Важной была реакция поместной армии, собранной летом по крымским вестям в южных городах для обороны границ. В Тулу, где располагались главные силы под началом воеводы Я. К. Черкасского, был отправлен князь Алексей Никитич Трубецкой.
Смута развела сыновей родовитого боярина, князя Никиты Романовича Трубецкого. Старший Юрий в 1611 году уехал с семьей в Польшу. Младший, Алексей Никитич, по смерти своего дяди, боярина Дмитрия Тимофеевича, остался на время единственным представителем древнего рода в Московском государстве. Однако князь не сошелся с всесильным Филаретом Никитичем, и Трубецкого-стольника сильно теснили. Лучшим средством здесь было удалить неугодного подальше с глаз: вроде есть человек, вроде и нет… В 1628 году князя отправили воеводой в столицу Сибири Тобольск. То было по форме назначение высокое, но по существу — полуссылка. Это тем более ясно, что почти сразу по возвращении Трубецкому пришлось отправиться на воеводство в Астрахань.
С появлением в столице в 1635 году князь долгое время не занимал никаких должностей.
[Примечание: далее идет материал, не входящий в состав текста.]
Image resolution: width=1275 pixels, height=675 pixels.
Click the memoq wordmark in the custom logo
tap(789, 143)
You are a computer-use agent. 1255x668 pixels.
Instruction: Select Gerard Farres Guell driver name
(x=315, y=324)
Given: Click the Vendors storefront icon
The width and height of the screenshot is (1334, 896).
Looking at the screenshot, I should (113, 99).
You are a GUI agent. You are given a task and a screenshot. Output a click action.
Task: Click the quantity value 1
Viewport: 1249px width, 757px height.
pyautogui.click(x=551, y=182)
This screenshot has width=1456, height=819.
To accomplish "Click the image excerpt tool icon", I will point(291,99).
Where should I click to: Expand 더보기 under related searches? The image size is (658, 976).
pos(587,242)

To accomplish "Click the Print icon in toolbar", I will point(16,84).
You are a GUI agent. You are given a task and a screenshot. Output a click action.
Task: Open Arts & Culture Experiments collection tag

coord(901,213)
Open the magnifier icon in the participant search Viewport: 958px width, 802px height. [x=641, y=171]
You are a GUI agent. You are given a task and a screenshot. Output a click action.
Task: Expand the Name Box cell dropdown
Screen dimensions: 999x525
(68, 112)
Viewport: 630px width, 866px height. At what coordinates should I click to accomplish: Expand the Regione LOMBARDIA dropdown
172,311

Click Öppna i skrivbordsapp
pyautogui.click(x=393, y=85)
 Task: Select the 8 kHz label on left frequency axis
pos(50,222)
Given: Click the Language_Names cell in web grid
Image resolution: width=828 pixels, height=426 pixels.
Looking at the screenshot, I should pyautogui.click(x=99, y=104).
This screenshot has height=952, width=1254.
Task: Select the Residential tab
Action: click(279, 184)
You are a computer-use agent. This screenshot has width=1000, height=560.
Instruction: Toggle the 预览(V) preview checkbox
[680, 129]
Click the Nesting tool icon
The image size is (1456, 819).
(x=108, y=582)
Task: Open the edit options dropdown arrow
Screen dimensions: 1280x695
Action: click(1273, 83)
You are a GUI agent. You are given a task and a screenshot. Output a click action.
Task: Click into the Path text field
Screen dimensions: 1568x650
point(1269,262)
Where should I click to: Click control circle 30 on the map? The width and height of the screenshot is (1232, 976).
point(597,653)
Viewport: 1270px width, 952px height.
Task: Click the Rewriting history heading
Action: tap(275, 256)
Ситуация, правда, несколько переменилась с начала сороковых годов, когда Трубецкой стал выдвигаться на военном поприще. В 1640 и 1642 годах он стоял в Туле большим воеводой, оберегая южные уезды от прихода крымцев. Мелькает Трубецкой и в ближайшем царском окружении. В 1645 году Трубецкому было далеко за сорок. По тем временам возраст почтенный. Между тем он до сих пор не был пожалован боярским чином, соответствовавшим высоте его «отеческой чести».
Ситуация изменилась с воцарением Алексея Михайловича. Князь выдвигается на первые роли, и доказательства тому — поручение привести к присяге стоявшие в Туле дворянские сотни. Имя Трубецкого, не связанного с прежними, стоявшими у власти лицами, должно было стать для дворян своеобразным символом грядущих перемен и щедрых царских милостыней. Кроме того — а может быть, прежде всего — всесильный Б. И. Морозов не сомневается в лояльности князя.
Присяга в Туле и других городах также прошла благополучно. Из Ливен сообщали, что, узнав о смерти царя Михаила, все люди плакали, «а как прослышали, что Бог дал на Владимирское и Московское государство… государя Алексея Михайловича, и они все обрадовались».
В Мценск 20 июля прискакал стольник князь И. Лыков. Здесь выяснилось, что накануне воевода В. Шереметев уже привел к кресту служилых людей. Лыков всполошился — было неведомо, «по каковой грамоте целовали крест»? Шереметев, однако, оправдался, доказав, что приводил к присяге правильно [65].
Следом за присягой, по истечении сорока дней, должно было последовать венчание Алексея Михайловича на царство. Но 8 августа на молодого царя обрушился новый удар: немногим пережив своего супруга, скончалась «благоверная царица Евдокия Лукьяновна». Покуда Алексей Михайлович оплакивал смерть матери, Борис Иванович Морозов воспользовался моментом, чтобы окончательно освободиться от ненужного ему королевича Вальдемара. Покойная царица будто бы тому препятствовала: она не хотела отпускать принца и так же, как и Михаил Федорович, была чрезвычайно расстроена его упрямством. «Повесть о внезапной кончине… государя Михаила Федоровича» даже связала кручину и смерть царицы с очередным отказом королевича поменять веру [66]. Воистину, автор повести превращал несчастного королевича в этакого посланца смерти, нещадно истребляющего старших Романовых.
Позиция царицы была чрезвычайно важна для Ф. И. Шереметева и его сторонников в их противостоянии с Морозовым и дворецким Львовым. Опираясь на волю царицы, они уже в день смерти Михаила Федоровича объявили принцу: «…Что ни делай графская милость, а они его никуда не отпустят» [67].
Однако со смертью царицы исчезли последние препятствия в разрешении затянувшегося дела. Заканчивали его с необычайной прытью. Едва похоронили царицу, как состоялась прощальная аудиенция Вальдемара, и 17 августа он наконец-то получил возможность покинуть опостылевшую Москву. Принц полетел домой, что называется, на крыльях, должно быть из опасения, что в Кремле возьмут и передумают.